Mr. Coyote states that on December 13th he received of Defendant via parcel post one Acme Rocket Sled. The intention of Mr. Coyote was to use the Rocket sled to aid him in pursuit of his prey. Upon receipt of the Rocket Sled, Mr. Coyote removed it from its wooden shipping crate and, sighting his prey in the distance, activated the ignition. As Mr. Coyote gripped the handlebars, the Rocket Sled accelerated with such sudden and precipitate force as to stretch Mr. Coyote's forelimbs to a length of fifty feet. Subsequently, the rest of Mr. Coyote's body shot forward with a violent jolt, causing severe strain to his back and neck and placing him unexpectedly astride the Rocket Sled. Disappearing over the horizon at such speed as to leave a diminishing jet trail along its path, the Rocket Sled soon brought Mr. Coyote abreast of his prey. At that moment the animal he was pursuing veered sharply to the right. Mr. Coyote vigorously attempted to follow this maneuver but was unable to, due to poorly designed steering on the Rocket Sled and a faulty or nonexistent braking system. Shortly thereafter, the unchecked progress of the Rocket Sled brought it and Mr. Coyote into collision with the side of a mesa.

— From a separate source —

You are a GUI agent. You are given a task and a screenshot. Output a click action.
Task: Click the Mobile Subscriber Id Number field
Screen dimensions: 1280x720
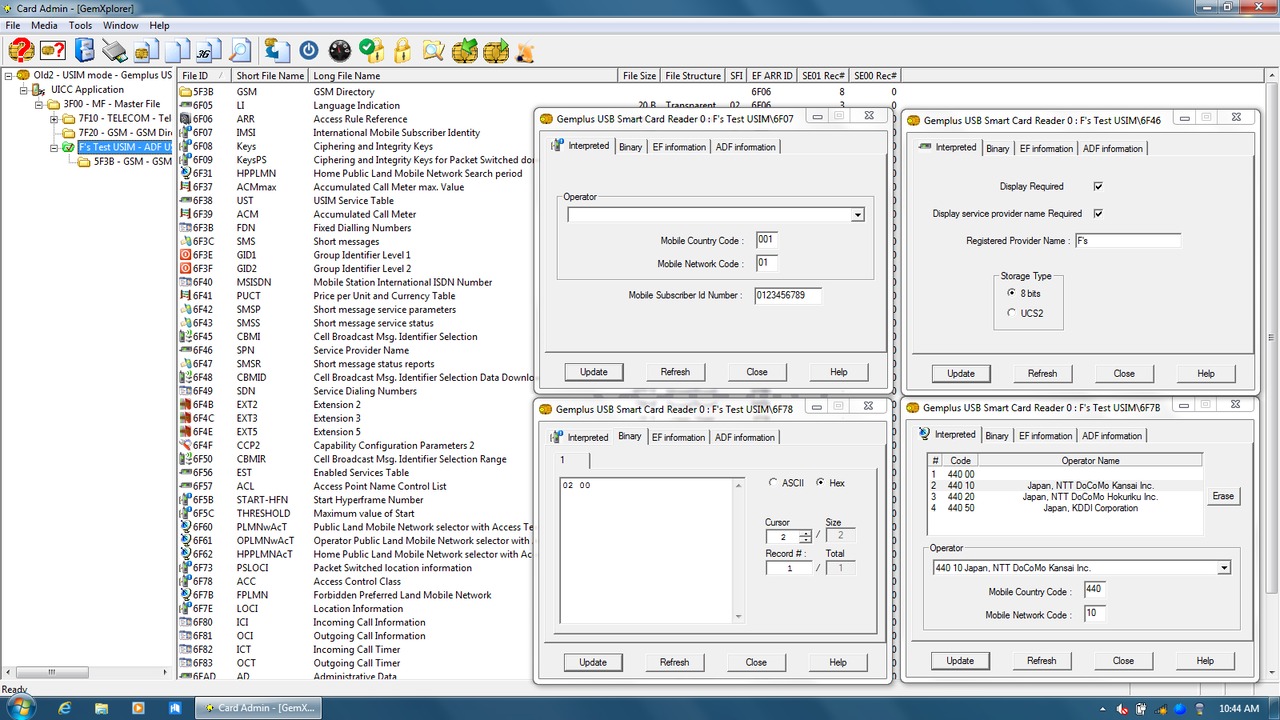click(787, 295)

Paragraph One of the Report of Attending Physician (Exhibit B), prepared by Dr. Ernest Grosscup, M.D., D.O., details the multiple fractures, contusions, and tissue damage suffered by Mr. Coyote as a result of this collision. Repair of the injuries required a full bandage around the head (excluding
the ears), a neck brace, and full or partial casts on all four legs.

Hampered by these injuries, Mr. Coyote was nevertheless obliged to support himself. With this in mind, he purchased of Defendant as an aid to mobility one pair of Acme Rocket Skates. When he attempted to use this product, however, he became involved in an accident remarkably similar to that which occurred with the Rocket Sled. Again, Defendant sold over the counter, without caveat, a product which attached powerful jet engines (in this case, two) to inadequate vehicles, with little or no provision for passenger safety. Encumbered by his heavy casts, Mr. Coyote lost control of the Rocket

Skates soon after strapping them on, and collided with a roadside billboard so violently as to leave a hole in the shape of his full silhouette.

Mr. Coyote states that on occasions too numerous to list in this document he has suffered mishaps with explosives purchased of Defendant: the Acme "Little Giant" Firecracker, the Acme Self-Guided Aerial Bomb, etc. (For a full listing, see the Acme Mail Order Explosives Catalog and attached deposition, entered in evidence as Exhibit C.) Indeed, it is safe to say that not once has an explosive purchased of Defendant by Mr. Coyote performed in an expected manner. To cite just one example: At the expense of much time and personal effort, Mr. Coyote constructed around the outer rim of a butte a wooden trough beginning at the top of the butte and spiraling downward around it to some few feet above a black X painted on the desert floor. The trough was designed in such a way that a spherical explosive of the type sold by Defendant would roll easily and swiftly down to the point of detonation indicated by the X. Mr. Coyote placed a generous pile of birdseed directly on the X, and then, carrying the spherical Acme Bomb (Catalog #78-832), climbed to the top of the butte. Mr. Coyote's prey, seeing the birdseed, approached, and Mr. Coyote proceeded to light the fuse. In an instant, the fuse burned down to the stem, causing the bomb to detonate.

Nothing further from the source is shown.